Major Ronald Ivor Ferguson (10 October 1931 – 16 March 2003) was a polo manager, initially to the Duke of Edinburgh and later, for many years, to then Charles, Prince of Wales. His daughter, Sarah, Duchess of York, is the former wife of the Duke of York. He was the maternal grandfather of princesses Beatrice and Eugenie.

Biography

Early life
Ferguson was the son of Colonel Andrew Henry Ferguson (1899–1966) and his wife Marian Montagu Douglas Scott (1908–1996), a first cousin of Lady Alice Montagu Douglas Scott, who became (after her wedding to Prince Henry, Duke of Gloucester) Princess Alice, Duchess of Gloucester and an aunt-by-marriage of Queen Elizabeth II. His maternal grandfather was Lieutenant-Colonel Lord Herbert Montagu Douglas Scott, son of William Montagu Douglas Scott, 6th Duke of Buccleuch, a direct descendant of Charles II of England, and Lady Louisa Jane Hamilton.  His great-grandfather (through his paternal grandmother) was Henry Brand, 2nd Viscount Hampden. Ferguson's elder brother, John Ferguson, died at 10 years of age from peritonitis.

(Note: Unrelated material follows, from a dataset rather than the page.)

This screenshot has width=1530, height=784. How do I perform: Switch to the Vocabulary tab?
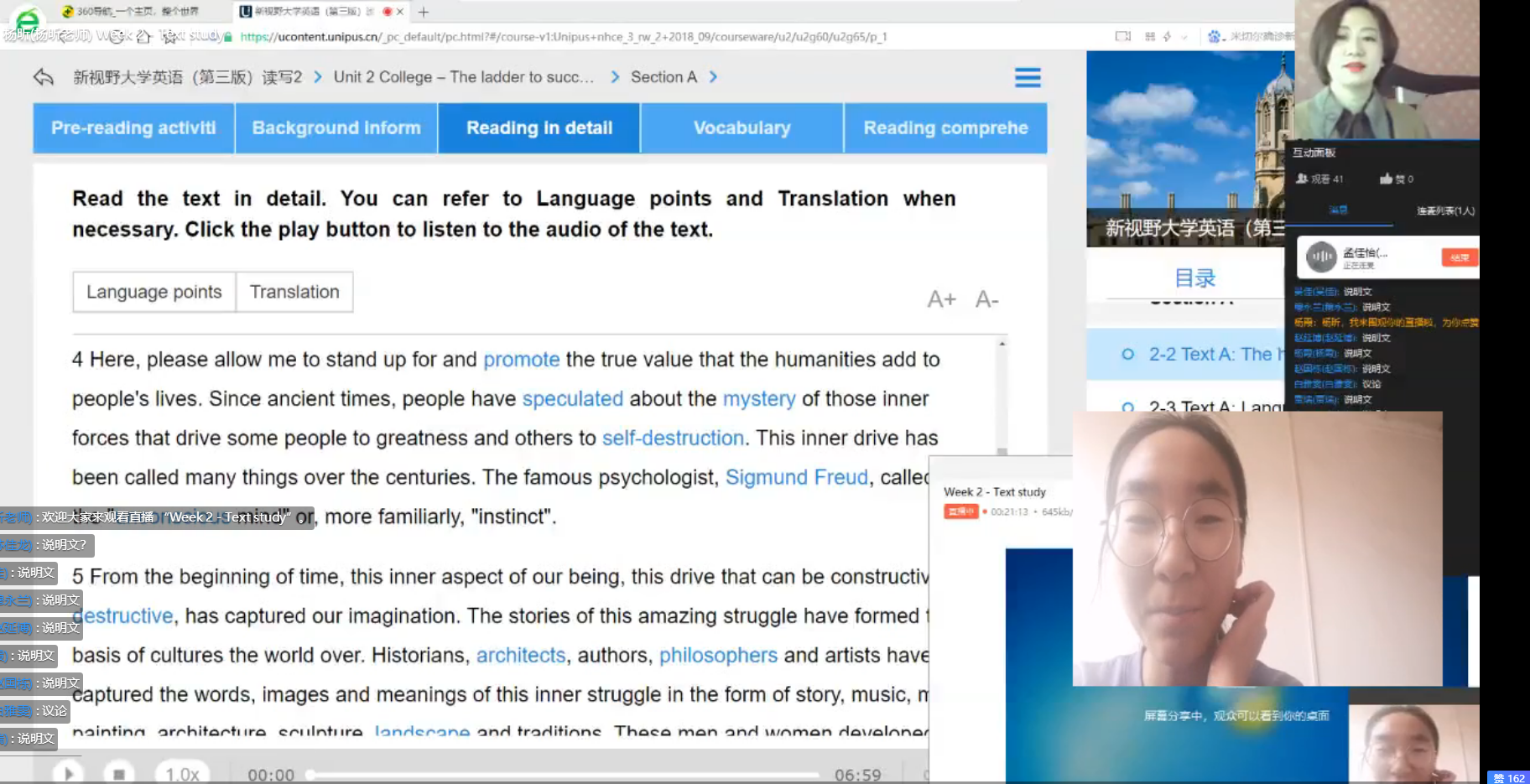(x=742, y=128)
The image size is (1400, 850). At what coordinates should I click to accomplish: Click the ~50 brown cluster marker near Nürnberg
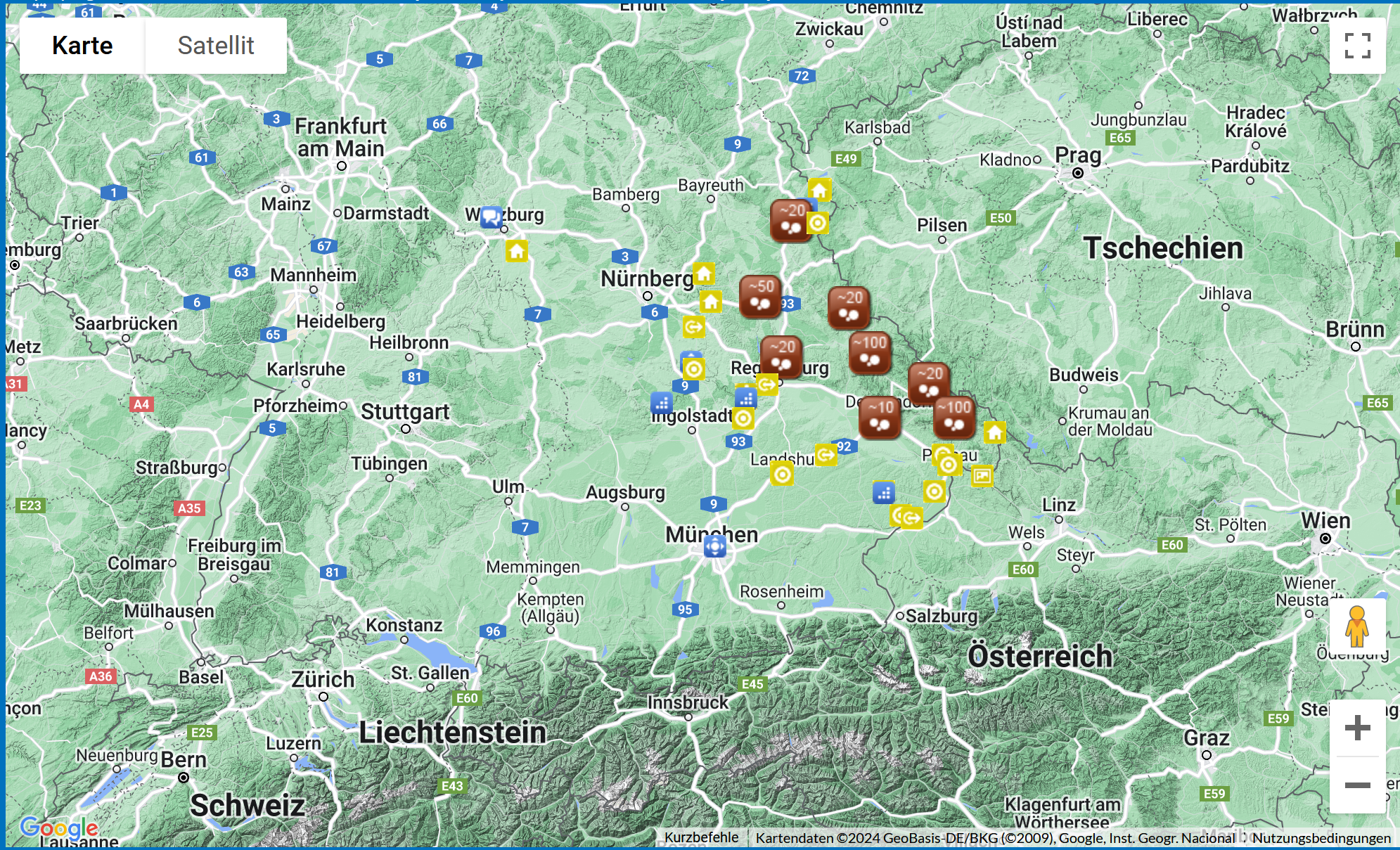pos(760,295)
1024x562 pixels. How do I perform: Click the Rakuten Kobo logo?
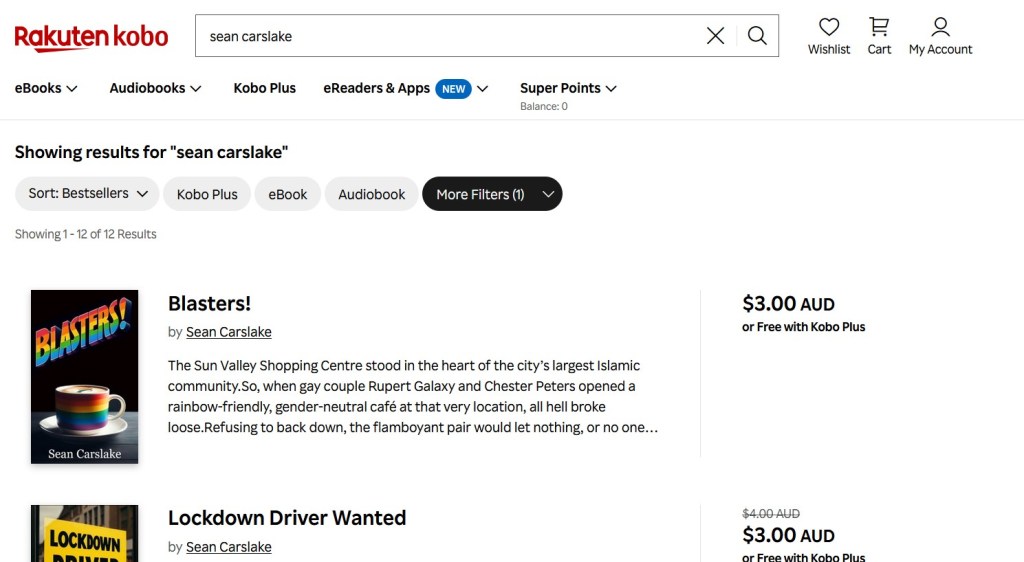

He was born in London and grew up at Dummer Down Farm, his later home in adulthood, at Dummer, near Basingstoke in Hampshire. He attended Ludgrove School followed by Eton College and Sandhurst.

Career
He entered the Life Guards in February 1952, the regiment of which his father had previously been Colonel. In 1954 Ferguson was promoted to Lieutenant and Captain in 1958. Ferguson retired in 1968 and was "granted the honorary rank of Major". During his career he served with the regiment in Germany, Egypt, Aden, and Cyprus. In 1987, he was entered as an officer (brother) in the Venerable Order of Saint John.

Polo
After he retired, he devoted himself to polo. His interest in polo frequently brought him into contact with the Royal Family, and it was through this connection that his daughter, Sarah, met Prince Andrew.

In 1979, on the England II team alongside Alan Kent, Patrick Churchward and Charles, Prince of Wales, he won the Silver Jubilee Cup.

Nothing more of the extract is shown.